Retacrit should be administered after the patient has received a dialysis session.
The dose for children and adolescents is based on body weight in kilograms. The recommended starting dose is 50 IU / kg. It is administered three times a week by injection into a vein (over 1-5 minutes).
Depending on how the anemia responds to treatment, the dose may be adjusted approximately every 4 weeks until the condition is under control. Your doctor will prescribe regular blood tests to determine whether this is achieved.
Use in adult patients on peritoneal dialysis
Your doctor will maintain your hemoglobin concentration between 10 and 12 g / dl.
The recommended starting dose is 50 IU / kg. Apply 2 times a week.
Depending on how the anemia responds, the dose may be adjusted approximately every 4 weeks until the condition is under control. The total weekly dose that you receive should not exceed 200 IU / kg.
Your doctor will order regular blood tests to ensure that your medicine is continuing to work properly.
Use in patients with renal disease who are not on dialysis
The recommended starting dose is 50 IU / kg. This is given 3 times a week.
Your doctor may adjust the initial dose until your condition is under control. Once your condition is under control, you will receive regular doses of Retacrit (3 times a week or if your injections are administered subcutaneously, it is possible to apply once a week or once every two weeks). The maximum daily dose should not exceed 150 IU / kg 3 times per week 240 IU / kg (up to a maximum of 20 000 IU) per week or 480 IU / kg (up to a maximum 40 IU 000) once every two weeks.
Your doctor will order regular blood tests to ensure that your medicine is continuing to work properly.

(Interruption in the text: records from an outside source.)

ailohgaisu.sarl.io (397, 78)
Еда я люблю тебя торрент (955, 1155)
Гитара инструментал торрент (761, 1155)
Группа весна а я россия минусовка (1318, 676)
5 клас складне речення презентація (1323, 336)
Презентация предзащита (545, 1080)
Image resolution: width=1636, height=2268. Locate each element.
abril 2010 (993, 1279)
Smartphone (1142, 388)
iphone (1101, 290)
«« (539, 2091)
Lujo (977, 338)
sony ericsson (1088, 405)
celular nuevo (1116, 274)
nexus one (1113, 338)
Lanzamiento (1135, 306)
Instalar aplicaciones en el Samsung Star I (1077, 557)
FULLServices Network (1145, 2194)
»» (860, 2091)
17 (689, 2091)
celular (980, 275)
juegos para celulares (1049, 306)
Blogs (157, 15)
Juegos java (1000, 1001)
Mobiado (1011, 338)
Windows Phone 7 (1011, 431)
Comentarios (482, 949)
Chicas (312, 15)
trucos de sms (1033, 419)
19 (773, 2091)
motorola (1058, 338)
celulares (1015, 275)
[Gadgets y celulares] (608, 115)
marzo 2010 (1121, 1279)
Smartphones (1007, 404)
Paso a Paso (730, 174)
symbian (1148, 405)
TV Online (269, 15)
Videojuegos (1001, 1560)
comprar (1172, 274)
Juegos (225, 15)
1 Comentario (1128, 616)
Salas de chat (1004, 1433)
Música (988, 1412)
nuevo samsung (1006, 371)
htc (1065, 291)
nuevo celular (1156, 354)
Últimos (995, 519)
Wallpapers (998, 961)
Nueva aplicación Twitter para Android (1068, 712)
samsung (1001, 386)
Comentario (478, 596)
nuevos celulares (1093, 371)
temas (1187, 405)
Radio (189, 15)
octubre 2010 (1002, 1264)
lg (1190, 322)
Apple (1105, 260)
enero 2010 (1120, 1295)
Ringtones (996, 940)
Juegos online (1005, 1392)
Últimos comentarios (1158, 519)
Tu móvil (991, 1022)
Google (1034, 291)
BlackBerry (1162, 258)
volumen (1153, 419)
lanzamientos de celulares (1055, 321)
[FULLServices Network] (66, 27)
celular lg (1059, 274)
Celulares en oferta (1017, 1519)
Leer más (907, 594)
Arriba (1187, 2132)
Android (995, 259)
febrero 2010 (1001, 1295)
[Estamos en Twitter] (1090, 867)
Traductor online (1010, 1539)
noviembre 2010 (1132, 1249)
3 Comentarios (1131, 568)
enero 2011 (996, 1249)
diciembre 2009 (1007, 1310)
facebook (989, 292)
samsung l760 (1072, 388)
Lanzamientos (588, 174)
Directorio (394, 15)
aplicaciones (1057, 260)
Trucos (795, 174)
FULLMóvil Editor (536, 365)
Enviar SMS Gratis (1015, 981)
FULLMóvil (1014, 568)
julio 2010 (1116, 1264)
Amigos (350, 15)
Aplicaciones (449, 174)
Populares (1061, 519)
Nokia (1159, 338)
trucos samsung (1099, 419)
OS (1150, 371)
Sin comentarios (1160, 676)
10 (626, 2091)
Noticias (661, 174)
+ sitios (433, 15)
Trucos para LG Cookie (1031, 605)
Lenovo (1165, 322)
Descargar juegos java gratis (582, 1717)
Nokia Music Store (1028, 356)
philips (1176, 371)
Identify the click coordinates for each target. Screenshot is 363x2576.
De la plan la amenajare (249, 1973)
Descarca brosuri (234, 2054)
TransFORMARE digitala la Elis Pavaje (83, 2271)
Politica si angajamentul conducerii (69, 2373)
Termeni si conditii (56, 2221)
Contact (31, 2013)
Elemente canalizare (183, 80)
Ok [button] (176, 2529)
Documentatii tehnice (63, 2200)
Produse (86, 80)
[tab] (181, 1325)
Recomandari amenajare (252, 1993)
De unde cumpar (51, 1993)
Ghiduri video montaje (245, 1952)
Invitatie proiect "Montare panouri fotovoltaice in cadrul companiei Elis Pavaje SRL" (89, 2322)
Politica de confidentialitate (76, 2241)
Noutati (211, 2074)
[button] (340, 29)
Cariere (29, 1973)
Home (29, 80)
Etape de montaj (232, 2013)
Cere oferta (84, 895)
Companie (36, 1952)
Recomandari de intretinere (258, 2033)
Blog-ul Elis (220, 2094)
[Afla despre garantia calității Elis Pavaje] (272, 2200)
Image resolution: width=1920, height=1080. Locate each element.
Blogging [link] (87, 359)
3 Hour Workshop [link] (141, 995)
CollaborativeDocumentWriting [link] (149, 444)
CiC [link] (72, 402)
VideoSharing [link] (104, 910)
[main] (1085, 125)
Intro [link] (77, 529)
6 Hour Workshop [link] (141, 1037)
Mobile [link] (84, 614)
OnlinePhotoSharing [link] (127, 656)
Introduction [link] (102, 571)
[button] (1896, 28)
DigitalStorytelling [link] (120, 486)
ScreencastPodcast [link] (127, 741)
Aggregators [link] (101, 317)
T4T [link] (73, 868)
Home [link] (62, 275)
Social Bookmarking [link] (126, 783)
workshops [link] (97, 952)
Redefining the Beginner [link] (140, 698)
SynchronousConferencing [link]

If you are on an extended dosing interval (the interval between doses is longer than one week), you may not be able to maintain adequate levels of hemoglobin and may be necessary to increase the dose of Retacrit or frequency of administration.
Use in adult patients receiving chemotherapy
Your doctor may initiate treatment with Retacrit, if your hemoglobin is 10 g / dl or lower.
Following initiation of therapy, your doctor will maintain your hemoglobin concentration between 10 and 12 g / dl.
The recommended starting dose is 150 IU / kg. Given 3 times a week by subcutaneous injection. Alternatively, your doctor may recommend a starting dose of 450 IU / kg, once a week. The starting dose may be adjusted by the doctor, depending on your weight and how your anemia responds to treatment; You will usually receive Retacrit until 1 month after the end of chemotherapy.
Use in patients enrolled in the program in advance depositing of autologous blood
The recommended starting dose is 600 IU / kg. Apply 2 times a week by injection into a vein. You will receive Retacrit during the 3 weeks prior to surgery. Furthermore, in order to increase the effectiveness of the drug, you will accept and iron supplements before and during the whole treatment with Retacrit.
Adult patients scheduled for major orthopedic (bone) surgery
Dose of 600 IU / kg is given by injection under the skin once a week for three weeks before surgery and on the day of surgery. In cases where appropriate period before the transaction can be shortened, a dose of 300 IU / kg per day 10 days prior to surgery, on the day of surgery and for 4 days immediately thereafter. If blood tests in the period before the operation show too high hemoglobin levels, treatment should be discontinued.
It is also important, the level of iron in the blood are normal during treatment with Retacrit. If appropriate, you will receive iron orally, it is best to start before beginning treatment with Retacrit.
The pre-filled syringe is ready for use. Each syringe should only be used for one injection. Retacrit must not be shaken or mixed with other liquids.
If Retacrit is injected under the skin the amount injected in any one place should not exceed 1 ml. Suitable sites for injection are the upper thigh and abdomen, but away from the navel. Change the site every day.
Always follow these instructions when using Retacrit:
1. Take one sealed blister pack with a syringe prior to use, let it stand for a few minutes until it reaches room temperature.